Obamacare’s open enrollment period could jumpstart Medicaid enrollment too, said Edwin Park, a research professor at the Georgetown University McCourt School of Public Policy. Even though people can apply for Medicaid or the Children’s Health Insurance Program anytime, the Medicaid rolls usually grow after the ACA’s open enrollment period because people get screened for Medicaid eligibility when they apply for exchange subsidies. Increased Medicaid enrollment could help safety-net providers whose small margins left them financially vulnerable even before the “big surge in uncompensated care costs,” Park said.

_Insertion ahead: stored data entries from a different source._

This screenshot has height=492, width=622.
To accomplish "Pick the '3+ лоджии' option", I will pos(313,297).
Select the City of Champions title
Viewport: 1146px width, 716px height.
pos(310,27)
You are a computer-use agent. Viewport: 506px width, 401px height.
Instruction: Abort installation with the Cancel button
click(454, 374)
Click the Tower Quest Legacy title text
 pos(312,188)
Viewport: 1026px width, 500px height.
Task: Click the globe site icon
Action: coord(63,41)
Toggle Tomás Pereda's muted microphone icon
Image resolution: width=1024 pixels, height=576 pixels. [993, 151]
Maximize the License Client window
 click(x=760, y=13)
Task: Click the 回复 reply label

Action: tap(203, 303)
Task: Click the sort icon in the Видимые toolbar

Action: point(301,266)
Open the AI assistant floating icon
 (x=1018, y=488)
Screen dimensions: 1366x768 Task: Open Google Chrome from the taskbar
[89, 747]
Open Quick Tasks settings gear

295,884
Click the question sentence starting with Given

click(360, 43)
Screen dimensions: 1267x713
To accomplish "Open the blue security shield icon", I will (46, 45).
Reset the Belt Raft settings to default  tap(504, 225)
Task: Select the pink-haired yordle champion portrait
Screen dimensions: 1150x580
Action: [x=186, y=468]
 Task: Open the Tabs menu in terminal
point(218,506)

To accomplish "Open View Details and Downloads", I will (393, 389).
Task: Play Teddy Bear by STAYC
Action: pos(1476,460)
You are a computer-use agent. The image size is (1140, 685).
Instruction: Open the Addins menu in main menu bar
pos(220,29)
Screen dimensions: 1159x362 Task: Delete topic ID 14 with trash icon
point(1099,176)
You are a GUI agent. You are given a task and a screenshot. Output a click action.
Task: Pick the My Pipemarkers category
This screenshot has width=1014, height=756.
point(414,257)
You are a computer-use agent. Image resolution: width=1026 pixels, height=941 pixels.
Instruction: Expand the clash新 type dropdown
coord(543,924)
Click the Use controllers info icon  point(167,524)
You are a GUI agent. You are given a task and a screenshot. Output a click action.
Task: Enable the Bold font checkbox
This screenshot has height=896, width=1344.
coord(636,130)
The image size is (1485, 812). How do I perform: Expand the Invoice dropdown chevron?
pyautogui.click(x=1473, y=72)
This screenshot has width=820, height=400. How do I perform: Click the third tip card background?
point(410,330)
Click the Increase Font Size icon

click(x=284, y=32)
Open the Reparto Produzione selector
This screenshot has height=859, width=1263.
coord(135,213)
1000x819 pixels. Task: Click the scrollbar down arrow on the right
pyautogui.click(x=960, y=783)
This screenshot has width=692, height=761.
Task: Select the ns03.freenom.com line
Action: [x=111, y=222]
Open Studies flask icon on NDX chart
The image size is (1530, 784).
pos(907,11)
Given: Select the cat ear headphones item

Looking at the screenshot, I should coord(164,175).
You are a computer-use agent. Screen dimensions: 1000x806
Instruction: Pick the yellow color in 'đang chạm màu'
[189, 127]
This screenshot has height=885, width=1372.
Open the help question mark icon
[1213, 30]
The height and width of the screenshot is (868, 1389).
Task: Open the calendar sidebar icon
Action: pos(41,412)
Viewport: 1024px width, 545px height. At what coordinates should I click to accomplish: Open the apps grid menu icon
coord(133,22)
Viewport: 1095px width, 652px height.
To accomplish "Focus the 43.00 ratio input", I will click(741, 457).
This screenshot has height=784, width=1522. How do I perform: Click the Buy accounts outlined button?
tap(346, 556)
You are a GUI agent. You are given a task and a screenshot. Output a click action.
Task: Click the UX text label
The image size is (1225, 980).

It could also make up for some of the disproportionate declines in healthcare utilization that some safety-net providers have experienced—including behavioral health and substance abuse treatment providers—by expanding access to care, said Matt Salo, executive director of the National Association of Medicaid Directors.
But as COVID-19 cases continue to rise, we could see utilization start to drop off again.
“In all likelihood, the worst is coming,” Salo said. Many people could say to themselves, “‘If I’m not bleeding to death right now, I’m not going to go to the hospital.'”
The financial difficulties could be worse for medical practices than for hospitals because, unlike hospitals, they’re earning little additional revenue from treating COVID-19 patients, said Anders Gilberg, senior vice president of government affairs for the Medical Group Management Association.
“What’s most concerning is because of the massive job losses as a result of the virus that’s going to be this payer-mix shift,” he said. “That will be a net negative.”
Providers are likely to pay the price as patients move from commercial plans with higher reimbursements to Medicaid, which pays the least of any payer. According to the Medicaid and CHIP Payment and Access Commission, Medicaid paid 72% of what Medicare reimbursed in 2016.
But increasing enrollment could lead to better access to care for Medicaid beneficiaries. According to MACPAC, higher Medicaid reimbursement rates did not always cause more providers to take part in the program. At the same time, Medicaid expansion led to an increase in the number of appointments available to Medicaid beneficiaries.
Still, experts said that what’s needed most is more fiscal relief from Congress for states and providers because state Medicaid programs have limited resources to cope with increasing enrollment and costs.
“It’s really an unsolvable problem. States can’t print money and have to balance their budgets,” Salo said.